There’s a reason why books do such a good job of communicating values, though: there are a lot of choices, and they’re deep choices. While it’s likely that I might love a few books that are the same as the ones that you really love — but there’s just about no chance that in a collection of 20 or 30 that we’d have the same set. And so there’s a richness in the information you get from seeing what books someone has in their house, or that they’re carrying around to read on their lunch breaks over time. With books disappearing from our public and private spaces (we can argue about the pace that it’s happening at, I think, but not about whether it’s starting), we’re seeing different types of signals, but I think they’re more generic. What clothes you wear, what furniture you like, what smart phone you use. (Which, I have to say, is a bizarre social signal. We are not our computers.)

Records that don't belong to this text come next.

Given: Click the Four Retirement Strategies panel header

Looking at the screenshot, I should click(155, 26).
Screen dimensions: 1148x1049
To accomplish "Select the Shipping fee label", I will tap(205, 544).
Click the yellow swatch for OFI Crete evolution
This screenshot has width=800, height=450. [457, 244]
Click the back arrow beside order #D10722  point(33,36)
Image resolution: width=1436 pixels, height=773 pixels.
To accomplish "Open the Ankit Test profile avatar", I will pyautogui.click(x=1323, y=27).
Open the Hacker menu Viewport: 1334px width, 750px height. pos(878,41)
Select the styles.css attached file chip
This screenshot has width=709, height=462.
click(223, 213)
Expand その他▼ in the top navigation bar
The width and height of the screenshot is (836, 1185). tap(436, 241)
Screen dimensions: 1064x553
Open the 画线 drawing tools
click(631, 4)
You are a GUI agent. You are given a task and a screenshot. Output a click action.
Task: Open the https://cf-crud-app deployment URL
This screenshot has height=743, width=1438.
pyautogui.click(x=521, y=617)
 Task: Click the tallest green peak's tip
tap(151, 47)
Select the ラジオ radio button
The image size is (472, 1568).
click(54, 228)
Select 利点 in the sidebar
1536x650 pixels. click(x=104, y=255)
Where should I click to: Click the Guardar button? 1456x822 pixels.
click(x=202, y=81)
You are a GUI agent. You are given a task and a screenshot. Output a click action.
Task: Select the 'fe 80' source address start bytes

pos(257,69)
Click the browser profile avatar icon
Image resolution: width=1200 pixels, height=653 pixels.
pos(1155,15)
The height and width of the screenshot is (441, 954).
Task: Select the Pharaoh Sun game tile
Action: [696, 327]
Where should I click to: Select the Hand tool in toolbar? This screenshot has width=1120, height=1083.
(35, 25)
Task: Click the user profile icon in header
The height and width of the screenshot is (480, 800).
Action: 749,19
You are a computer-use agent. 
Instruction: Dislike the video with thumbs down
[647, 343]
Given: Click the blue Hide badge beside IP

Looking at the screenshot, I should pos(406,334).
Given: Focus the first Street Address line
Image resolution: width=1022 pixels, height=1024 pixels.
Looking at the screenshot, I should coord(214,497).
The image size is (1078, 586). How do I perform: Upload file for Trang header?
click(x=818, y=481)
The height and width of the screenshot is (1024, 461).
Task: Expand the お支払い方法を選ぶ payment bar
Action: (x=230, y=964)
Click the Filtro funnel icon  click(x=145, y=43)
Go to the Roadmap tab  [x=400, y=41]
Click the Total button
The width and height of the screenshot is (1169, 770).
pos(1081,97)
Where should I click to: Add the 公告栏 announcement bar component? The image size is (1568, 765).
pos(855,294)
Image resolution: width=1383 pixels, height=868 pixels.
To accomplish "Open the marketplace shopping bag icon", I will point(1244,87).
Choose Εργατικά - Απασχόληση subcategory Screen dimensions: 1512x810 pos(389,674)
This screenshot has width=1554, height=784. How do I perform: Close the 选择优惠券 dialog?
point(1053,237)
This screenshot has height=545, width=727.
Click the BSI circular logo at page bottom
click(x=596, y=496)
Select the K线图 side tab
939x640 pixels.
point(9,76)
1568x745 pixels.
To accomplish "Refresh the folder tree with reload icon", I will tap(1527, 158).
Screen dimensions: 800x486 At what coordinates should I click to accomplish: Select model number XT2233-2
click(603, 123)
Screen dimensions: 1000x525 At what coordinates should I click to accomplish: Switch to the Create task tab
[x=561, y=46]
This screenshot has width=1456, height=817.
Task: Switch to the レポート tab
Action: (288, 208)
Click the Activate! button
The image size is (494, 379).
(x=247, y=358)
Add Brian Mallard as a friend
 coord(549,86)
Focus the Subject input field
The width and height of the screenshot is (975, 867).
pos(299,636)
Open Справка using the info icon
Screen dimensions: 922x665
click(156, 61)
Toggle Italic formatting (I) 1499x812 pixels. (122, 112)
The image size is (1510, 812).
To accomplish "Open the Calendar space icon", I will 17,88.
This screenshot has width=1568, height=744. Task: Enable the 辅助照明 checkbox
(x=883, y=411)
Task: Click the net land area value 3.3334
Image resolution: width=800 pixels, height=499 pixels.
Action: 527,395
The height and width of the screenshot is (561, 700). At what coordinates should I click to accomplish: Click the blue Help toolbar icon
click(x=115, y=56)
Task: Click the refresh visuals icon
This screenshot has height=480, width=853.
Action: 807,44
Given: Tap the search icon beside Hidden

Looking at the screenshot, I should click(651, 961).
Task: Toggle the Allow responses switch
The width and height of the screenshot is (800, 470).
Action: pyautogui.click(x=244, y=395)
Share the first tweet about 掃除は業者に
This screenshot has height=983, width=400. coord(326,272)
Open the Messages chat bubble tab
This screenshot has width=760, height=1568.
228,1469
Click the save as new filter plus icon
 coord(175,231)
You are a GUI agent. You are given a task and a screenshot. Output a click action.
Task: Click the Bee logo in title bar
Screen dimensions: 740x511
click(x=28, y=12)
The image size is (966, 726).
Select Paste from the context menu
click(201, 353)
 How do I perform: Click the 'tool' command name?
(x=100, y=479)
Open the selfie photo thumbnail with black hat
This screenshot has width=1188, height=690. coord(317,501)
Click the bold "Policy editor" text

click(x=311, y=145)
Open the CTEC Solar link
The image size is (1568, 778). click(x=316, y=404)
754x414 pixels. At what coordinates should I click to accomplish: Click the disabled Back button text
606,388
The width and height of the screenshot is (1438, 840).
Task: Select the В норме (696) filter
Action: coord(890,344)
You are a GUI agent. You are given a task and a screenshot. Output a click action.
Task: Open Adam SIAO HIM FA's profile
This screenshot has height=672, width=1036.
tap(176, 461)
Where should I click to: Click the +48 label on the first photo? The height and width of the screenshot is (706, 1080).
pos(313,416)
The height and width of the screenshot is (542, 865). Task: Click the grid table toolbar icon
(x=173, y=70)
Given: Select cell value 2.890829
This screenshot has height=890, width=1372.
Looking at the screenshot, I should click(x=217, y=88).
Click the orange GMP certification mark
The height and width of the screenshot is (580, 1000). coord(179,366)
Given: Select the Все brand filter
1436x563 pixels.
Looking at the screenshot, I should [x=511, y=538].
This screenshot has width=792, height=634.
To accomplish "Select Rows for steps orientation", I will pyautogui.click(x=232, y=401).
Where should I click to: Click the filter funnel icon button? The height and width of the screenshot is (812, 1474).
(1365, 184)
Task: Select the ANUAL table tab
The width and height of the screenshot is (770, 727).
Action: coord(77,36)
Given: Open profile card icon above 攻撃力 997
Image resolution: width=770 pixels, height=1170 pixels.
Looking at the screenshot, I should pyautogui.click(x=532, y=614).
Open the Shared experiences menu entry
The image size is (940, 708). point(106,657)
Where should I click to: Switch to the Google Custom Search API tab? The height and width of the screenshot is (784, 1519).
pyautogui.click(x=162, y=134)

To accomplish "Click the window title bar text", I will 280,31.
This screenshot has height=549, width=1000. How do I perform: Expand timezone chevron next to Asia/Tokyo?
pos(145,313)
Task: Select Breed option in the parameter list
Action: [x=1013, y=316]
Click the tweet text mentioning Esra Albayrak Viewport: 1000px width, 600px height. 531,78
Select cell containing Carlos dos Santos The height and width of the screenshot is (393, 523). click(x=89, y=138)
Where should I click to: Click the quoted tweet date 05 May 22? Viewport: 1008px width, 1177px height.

More and more of these social artifacts are virtual, absolutely, and there’s infinite richness there. But it’s pretty uneven. For some people, it’s pretty easy to see their collection of social artifacts because they’ve lived online for a long time and have often curated them. Joi Ito probably has the clearest set of signals, and he’s been working on that for years. Myself, I’m relatively knowable, between my blog, tweets, etc etc. I’ve been playing this week with my profile on Shelfari, too — it’s now got my 15 year media purchase history from Amazon on it — but it isn’t really right. It’s taking my old, physical artifacts and grafting them onto the virtual world.

But for people who aren’t wired a little funny like Joi or me, sometimes it can be hard to see their social artifacts spread around the web. Lots are in Facebook & Twitter. For some people, lots are in Flickr.

Anyway, no real conclusions here. Like every generation, the next generation will find their own ways to express themselves and to interpret others. I think while we’re in the midst of this transition towards more of our lives happening in the ether, we’ll see lots of weird juxtapositions like Shelfari showing collections on screens around the house, and they’ll always look a bit like misfits.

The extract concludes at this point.